Swimming In Tumbling Creek

By Mary Joyce Porcelli © 1985

Issue: August, 1985

I suppose I went swimming many times as a young child, with the rest of my family, in Tumbling Creek, since it was a relatively public swimming hole. Despite the fact it was situated in a shady, wooded area along a dirt road back in the Blue Ridge Mountains. My first recollection, though, of being introduced to that clear creek water was, at ten years old, when I was baptized.

As the preacher blessed me then dunked me under I remember thinking it was definitely a good thing I had been saved. Because when I felt the shock of that creek's frigid temperature touching my warm skin, I thought sure I'd be meeting my maker in just a few more minutes. But I managed to live long enough after that to actually look forward to the prospect of taking a dive into that chilly stream.

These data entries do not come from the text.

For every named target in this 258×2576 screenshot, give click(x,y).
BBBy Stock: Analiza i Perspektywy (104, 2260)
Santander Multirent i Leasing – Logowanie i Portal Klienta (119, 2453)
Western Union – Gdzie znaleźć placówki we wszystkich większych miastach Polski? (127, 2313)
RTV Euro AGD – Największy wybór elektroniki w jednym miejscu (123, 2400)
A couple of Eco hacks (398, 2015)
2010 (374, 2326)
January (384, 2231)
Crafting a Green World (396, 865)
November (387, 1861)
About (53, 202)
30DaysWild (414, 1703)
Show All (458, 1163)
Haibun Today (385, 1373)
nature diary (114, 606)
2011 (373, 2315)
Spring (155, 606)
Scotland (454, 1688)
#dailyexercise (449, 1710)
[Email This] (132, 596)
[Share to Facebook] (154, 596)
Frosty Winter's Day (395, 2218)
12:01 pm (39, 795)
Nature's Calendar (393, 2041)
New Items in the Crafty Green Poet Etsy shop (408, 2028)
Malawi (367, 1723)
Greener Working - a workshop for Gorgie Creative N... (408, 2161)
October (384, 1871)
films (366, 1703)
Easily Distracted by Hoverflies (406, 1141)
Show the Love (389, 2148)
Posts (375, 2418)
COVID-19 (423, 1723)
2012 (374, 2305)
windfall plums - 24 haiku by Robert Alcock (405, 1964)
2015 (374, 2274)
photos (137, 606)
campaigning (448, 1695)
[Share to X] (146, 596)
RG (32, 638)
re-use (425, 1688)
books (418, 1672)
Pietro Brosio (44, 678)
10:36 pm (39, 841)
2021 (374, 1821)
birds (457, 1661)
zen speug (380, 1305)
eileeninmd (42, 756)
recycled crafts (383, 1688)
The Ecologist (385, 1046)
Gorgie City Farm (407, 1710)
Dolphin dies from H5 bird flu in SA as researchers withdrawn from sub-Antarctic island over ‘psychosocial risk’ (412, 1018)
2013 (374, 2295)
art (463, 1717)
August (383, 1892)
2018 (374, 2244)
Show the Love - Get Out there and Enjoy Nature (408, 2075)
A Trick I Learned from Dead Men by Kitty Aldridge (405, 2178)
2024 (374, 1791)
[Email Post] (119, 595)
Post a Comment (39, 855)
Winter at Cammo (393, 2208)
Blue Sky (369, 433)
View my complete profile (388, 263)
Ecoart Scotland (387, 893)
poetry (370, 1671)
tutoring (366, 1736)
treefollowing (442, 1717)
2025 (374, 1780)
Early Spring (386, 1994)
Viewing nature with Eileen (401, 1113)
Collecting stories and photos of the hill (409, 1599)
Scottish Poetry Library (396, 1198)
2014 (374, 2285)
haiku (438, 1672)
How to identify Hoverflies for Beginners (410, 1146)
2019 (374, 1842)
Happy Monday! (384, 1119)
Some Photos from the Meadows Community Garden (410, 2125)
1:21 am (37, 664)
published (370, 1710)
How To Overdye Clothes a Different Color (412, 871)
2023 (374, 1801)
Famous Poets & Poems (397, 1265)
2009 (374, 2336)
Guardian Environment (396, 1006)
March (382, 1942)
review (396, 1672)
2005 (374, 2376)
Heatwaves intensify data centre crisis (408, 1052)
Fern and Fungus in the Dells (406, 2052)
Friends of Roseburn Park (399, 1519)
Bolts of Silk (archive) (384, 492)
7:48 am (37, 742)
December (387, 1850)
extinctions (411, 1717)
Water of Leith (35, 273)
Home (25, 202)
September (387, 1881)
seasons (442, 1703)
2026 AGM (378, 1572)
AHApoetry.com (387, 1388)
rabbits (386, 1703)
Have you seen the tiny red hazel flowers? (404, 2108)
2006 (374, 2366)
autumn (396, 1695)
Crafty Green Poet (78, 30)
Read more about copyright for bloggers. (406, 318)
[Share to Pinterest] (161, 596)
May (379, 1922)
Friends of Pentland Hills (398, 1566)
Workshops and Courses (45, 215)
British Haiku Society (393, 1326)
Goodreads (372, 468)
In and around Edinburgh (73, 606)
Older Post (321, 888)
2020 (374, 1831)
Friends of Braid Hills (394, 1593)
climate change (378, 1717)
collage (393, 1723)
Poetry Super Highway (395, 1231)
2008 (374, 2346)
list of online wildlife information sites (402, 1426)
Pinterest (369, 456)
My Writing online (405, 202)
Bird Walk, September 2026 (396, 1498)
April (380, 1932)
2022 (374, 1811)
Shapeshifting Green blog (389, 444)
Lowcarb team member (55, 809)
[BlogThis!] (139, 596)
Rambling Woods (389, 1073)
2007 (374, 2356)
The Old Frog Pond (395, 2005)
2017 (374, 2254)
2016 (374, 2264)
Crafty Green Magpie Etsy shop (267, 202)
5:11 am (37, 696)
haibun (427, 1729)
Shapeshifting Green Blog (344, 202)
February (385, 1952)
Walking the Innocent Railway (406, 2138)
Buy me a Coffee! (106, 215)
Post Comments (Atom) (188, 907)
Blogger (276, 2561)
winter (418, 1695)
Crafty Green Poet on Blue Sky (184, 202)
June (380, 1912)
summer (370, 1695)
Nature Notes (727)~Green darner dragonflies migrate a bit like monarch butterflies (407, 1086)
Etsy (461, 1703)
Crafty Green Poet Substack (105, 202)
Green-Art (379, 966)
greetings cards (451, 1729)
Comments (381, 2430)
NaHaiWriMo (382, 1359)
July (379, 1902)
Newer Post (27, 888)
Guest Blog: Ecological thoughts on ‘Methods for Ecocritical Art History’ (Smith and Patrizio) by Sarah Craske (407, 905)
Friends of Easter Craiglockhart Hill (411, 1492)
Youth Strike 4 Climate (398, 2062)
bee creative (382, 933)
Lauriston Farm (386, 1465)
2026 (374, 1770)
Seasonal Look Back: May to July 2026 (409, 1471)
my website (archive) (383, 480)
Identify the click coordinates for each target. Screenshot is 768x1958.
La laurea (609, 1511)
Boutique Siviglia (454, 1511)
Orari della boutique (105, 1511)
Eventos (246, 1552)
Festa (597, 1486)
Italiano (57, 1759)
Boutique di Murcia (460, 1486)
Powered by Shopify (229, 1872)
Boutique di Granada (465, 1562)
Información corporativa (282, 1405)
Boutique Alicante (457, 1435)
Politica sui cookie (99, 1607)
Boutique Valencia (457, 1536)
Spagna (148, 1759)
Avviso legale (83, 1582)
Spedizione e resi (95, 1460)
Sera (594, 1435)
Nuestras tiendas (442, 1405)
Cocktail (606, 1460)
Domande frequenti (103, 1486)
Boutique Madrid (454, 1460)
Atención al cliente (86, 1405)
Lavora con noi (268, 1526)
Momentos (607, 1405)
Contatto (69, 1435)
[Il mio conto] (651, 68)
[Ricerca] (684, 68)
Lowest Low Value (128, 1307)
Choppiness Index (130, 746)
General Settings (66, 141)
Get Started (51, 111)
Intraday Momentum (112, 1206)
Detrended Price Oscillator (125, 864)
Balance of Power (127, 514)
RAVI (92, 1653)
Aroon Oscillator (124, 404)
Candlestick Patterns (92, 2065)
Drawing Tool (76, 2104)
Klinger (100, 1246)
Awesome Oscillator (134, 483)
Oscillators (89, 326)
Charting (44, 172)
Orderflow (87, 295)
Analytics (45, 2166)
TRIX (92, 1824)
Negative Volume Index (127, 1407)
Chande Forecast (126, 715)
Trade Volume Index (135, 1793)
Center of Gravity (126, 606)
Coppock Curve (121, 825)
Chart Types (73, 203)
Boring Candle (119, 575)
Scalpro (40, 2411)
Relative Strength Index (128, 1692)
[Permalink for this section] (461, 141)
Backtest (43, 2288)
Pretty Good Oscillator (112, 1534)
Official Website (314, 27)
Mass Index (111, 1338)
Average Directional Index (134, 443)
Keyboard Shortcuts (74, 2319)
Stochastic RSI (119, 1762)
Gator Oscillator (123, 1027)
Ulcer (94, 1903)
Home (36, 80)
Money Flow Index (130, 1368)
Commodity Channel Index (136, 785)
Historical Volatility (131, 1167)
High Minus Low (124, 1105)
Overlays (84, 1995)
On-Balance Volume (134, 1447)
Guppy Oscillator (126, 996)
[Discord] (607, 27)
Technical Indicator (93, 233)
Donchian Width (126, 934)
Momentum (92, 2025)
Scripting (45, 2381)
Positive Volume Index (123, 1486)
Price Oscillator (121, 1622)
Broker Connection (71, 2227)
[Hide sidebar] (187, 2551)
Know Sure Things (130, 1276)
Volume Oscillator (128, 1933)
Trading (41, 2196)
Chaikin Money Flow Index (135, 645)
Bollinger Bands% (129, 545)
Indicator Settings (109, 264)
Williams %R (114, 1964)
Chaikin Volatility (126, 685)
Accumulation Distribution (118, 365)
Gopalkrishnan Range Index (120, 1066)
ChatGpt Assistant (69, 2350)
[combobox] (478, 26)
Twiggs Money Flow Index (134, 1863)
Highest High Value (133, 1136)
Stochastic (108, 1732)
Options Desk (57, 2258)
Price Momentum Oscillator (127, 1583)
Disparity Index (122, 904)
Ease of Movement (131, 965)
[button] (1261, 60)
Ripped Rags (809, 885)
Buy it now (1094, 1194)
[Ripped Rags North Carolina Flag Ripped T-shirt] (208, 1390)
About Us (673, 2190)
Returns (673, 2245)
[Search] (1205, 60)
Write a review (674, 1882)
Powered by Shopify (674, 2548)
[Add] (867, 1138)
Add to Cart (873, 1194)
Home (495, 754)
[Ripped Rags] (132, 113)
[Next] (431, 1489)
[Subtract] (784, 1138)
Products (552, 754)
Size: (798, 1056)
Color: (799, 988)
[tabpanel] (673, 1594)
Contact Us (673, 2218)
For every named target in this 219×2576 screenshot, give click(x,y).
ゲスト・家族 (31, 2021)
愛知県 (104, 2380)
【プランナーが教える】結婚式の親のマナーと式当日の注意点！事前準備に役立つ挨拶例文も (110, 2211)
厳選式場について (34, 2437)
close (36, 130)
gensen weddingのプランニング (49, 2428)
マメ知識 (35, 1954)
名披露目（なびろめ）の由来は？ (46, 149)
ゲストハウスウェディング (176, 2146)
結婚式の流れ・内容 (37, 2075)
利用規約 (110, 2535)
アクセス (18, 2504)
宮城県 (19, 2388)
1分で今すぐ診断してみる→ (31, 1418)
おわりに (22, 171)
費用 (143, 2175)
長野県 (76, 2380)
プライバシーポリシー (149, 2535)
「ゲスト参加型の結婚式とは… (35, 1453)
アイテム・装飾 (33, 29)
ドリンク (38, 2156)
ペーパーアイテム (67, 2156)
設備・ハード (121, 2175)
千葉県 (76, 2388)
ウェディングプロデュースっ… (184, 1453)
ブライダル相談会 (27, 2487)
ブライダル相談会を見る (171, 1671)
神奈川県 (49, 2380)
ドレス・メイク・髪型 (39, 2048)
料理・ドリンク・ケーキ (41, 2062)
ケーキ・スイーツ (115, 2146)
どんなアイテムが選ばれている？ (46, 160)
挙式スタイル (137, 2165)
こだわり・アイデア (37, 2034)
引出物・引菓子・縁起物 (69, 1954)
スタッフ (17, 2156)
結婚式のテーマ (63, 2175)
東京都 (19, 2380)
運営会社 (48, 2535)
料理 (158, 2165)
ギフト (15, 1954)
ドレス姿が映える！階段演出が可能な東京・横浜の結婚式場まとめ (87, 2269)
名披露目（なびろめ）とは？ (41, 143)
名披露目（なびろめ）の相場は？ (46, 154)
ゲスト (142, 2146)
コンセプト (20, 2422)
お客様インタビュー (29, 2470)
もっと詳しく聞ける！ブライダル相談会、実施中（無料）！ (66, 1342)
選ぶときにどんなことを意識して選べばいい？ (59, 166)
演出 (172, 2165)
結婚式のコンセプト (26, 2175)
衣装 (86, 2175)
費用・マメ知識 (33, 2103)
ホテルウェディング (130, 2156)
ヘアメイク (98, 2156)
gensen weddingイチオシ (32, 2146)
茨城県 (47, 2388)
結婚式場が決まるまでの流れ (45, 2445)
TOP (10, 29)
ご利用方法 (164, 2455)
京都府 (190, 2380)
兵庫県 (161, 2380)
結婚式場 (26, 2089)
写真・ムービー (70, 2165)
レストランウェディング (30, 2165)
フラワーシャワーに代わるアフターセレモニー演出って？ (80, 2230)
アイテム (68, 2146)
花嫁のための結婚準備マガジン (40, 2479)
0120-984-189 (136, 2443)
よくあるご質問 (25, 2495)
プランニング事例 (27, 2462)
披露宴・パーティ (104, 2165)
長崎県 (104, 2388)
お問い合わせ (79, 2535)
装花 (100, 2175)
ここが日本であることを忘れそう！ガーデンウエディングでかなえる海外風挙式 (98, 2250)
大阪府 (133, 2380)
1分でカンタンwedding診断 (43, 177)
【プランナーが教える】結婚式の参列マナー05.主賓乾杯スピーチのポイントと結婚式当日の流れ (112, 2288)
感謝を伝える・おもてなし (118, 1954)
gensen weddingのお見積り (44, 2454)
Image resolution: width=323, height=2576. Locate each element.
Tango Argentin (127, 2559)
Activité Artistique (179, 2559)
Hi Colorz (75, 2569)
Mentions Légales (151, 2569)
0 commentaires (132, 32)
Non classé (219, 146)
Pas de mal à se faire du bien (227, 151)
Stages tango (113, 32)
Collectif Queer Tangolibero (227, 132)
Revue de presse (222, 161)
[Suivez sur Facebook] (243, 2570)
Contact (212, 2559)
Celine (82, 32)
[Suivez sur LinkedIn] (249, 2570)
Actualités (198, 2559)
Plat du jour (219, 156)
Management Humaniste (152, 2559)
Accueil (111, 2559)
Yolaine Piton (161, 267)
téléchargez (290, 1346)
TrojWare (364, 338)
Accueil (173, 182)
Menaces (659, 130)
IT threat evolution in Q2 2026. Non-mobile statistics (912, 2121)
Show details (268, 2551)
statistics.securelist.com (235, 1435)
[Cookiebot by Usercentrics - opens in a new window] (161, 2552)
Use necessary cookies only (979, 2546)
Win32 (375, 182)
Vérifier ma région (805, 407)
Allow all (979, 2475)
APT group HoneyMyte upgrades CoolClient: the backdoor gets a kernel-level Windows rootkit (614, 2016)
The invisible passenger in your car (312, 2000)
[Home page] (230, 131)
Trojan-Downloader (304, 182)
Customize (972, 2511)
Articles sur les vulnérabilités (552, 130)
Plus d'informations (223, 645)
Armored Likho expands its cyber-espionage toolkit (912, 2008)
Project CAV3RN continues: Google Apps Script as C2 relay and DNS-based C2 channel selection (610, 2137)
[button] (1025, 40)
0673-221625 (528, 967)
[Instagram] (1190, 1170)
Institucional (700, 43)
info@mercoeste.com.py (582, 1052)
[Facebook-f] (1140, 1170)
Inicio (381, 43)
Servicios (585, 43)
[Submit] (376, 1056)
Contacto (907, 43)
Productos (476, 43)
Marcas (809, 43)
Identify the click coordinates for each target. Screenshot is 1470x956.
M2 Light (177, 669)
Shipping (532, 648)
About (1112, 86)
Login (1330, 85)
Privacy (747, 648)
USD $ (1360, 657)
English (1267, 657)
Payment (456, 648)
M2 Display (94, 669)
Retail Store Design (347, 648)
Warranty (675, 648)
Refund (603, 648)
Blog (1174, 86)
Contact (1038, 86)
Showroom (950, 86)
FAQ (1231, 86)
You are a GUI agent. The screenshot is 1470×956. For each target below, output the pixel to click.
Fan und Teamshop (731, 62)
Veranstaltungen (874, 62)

The phrase "taking a dive", though, isn't exactly correct. The only person I ever saw brave enough to jump headfirst into Tumbling Creek was my father, John Carr, but he is made of hardy stock and doesn't scare easily. As for the rest of us, we went in the gradual route. Which meant we would wade in slowly until the water came up to our bare ankles. Then we'd stop and scream a little from the shock. Then we'd wade in just a bit further. Then we'd stop and scream a little more.

Finally, when the water was just above our knees, and our legs numb from the chill, we'd screw up our courage, over and over again, until we'd managed to get our whole bodies, from the neck down, wet. That process, too, was a slow one. The action consisted of us bobbing down a few inches into the water, jumping straight up into the air from the shock of the cold water touching those still-dry parts of our summer-hot skin, then, once those parts were numb, we'd bob down a little more. Of course, this action and reaction wasn't always as slow as we hoped it would be because Nature usually took a hand during the second or third time we jumped in the air. More often than not, we'd eventually sit on one of those slick, flat smooth rocks that lined the bottom of Tumbling Creek and end up falling in, so that our entire bodies, except our heads, were covered all at once.

I don't know how we managed it, but I can't remember any of us kids, no matter how many falls we took, getting our heads wet. Most of us were afraid of letting our heads go under for two reasons. In the first place, we couldn't swim well enough to risk choking on the water. Second, we were never sure that dunking our heads into that icy stream wouldn't cause brain damage with the shock.

But, despite all that, we enjoyed Tumbling Creek. So much so that we all agreed harmoniously that turning blue and numb for the first few minutes of getting in was a small enough inconvenience to face just to get to go swimming in that chilly, clear, mountain, swimming hole.